Bütün bunlar hesaba katıldığında duygunun gizil gücüyle karşılaşırız: Değiştirme gücü. Beni, bizi. Hepimizi. Dolayısıyla, duygunun yalnızca tekil bir şey olmadığından, aynı zamanda çoğul bir şey olduğundan söz edeceğiz. Yalnızca çok kişi tarafından paylaşıldığından değil, bir çokluk oluşturduğundan da. Didi-Huberman’ın Sergei Ayzenştayn’ın Potemkin Zırhlısı’ndan bir sekansa odaklanarak kitabını sonlandırması buna işaret eder zaten: Ayzenştayn’ın filminde plandan plana değişen, duygudan eyleme geçen bir güruhtur; niteliksel bir sıçramadır, katalizörü yoğun mu yoğun duygu olan. “Başkalarına hiçbir surette hitap etmeyen” bir duygunun “artık bir duygu olmayacak” oluşuna erken vurgusu da bundandır Didi-Huberman’ın tam da: Duygu karşılaşmadan çıkar ve karşılaşmalar yaratmak ister ve karşılaşma yaratamadıkça, “içte yaşandıkça” duygunun dönüştüğü, duygulanma gücündeki kademeli azalmadır (ve tabii duygulanma kapasitesine ket vuracak “ben” duygusundaki kademeli artış da). “İçe kapanma” diyelim. Duygularla yaşamak değil de duyguyu yaşamak: Acının daha net bir tanımı olmasa gerek.
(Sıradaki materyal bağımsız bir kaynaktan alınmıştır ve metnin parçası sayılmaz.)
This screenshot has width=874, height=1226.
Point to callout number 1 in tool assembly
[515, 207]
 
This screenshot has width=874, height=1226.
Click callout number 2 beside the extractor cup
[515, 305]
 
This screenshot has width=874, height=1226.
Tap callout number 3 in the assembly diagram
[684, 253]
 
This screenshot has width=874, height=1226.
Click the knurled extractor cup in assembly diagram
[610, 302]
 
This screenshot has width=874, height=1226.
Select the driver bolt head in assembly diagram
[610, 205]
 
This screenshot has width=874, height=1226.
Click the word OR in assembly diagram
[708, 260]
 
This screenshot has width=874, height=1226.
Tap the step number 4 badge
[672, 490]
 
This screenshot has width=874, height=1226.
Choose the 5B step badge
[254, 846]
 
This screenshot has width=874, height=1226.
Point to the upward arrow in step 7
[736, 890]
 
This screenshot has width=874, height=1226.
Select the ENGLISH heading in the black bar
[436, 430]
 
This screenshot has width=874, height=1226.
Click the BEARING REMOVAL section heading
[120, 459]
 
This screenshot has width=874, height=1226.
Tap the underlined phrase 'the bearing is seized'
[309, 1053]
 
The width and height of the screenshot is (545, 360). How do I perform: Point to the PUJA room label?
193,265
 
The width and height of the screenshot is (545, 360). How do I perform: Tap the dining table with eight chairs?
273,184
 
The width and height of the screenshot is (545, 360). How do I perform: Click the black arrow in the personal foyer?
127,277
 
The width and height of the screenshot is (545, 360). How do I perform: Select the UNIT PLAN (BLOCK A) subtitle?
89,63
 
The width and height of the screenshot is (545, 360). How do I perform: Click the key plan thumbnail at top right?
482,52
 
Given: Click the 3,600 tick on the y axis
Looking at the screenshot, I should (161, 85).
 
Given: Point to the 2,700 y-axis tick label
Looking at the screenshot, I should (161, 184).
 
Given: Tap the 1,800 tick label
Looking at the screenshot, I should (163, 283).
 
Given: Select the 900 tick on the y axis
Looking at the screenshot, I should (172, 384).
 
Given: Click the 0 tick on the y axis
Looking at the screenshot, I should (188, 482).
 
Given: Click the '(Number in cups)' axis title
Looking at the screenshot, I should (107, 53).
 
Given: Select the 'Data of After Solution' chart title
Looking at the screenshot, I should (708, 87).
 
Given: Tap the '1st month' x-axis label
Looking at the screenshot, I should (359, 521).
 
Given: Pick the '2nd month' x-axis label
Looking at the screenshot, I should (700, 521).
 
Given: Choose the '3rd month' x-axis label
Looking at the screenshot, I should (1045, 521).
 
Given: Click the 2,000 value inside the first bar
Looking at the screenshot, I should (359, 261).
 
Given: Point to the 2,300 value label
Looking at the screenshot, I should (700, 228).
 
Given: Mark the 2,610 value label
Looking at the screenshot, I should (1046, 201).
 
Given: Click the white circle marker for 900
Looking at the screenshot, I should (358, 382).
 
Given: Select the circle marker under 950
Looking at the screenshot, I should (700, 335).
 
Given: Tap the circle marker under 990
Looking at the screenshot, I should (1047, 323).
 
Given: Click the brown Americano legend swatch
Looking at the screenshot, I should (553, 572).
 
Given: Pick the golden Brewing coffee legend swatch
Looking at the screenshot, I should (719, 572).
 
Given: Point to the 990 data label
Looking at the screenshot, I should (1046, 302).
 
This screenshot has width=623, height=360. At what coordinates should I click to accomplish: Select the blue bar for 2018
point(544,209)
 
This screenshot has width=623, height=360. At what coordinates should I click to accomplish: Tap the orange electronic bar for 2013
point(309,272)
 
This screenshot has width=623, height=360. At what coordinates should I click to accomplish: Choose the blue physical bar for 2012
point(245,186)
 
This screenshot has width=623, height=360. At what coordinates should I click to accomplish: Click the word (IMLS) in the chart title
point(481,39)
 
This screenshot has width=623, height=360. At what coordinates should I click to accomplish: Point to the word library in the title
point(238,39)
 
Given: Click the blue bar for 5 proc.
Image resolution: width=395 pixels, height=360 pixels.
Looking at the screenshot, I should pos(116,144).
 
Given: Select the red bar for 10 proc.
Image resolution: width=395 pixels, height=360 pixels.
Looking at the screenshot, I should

Ama duygu, en azından tüm sözü edilen tarzda tekil duygu buna, acıya, “duyguda kalma”ya izin vermez. O ki insanın kırılgan bedenini aşar, ondan taşar. Duygunun tekilliği işte tam da bu açıdan onun çokluğudur. Her birimizin içinde bir ötekinden olduğunu hiçbir şey tüm tekilliğiyle ifade bulan bir duygu kadar görünür kılmaz bize. Ve yine hiçbir şey bu tip bir duygu kadar kadir, mahir, muktedir kılmaz bizi; tek tek, topluca. Bu raddede ise soru “Duygulanacak mıyız?” değil, “Eyleyecek miyiz?” halini alır, Didi-Huberman’ın da sezdiği gibi. “Tüm bu duygularla ne yapacağız?” Bundan daha politik bir soru olabilir mi?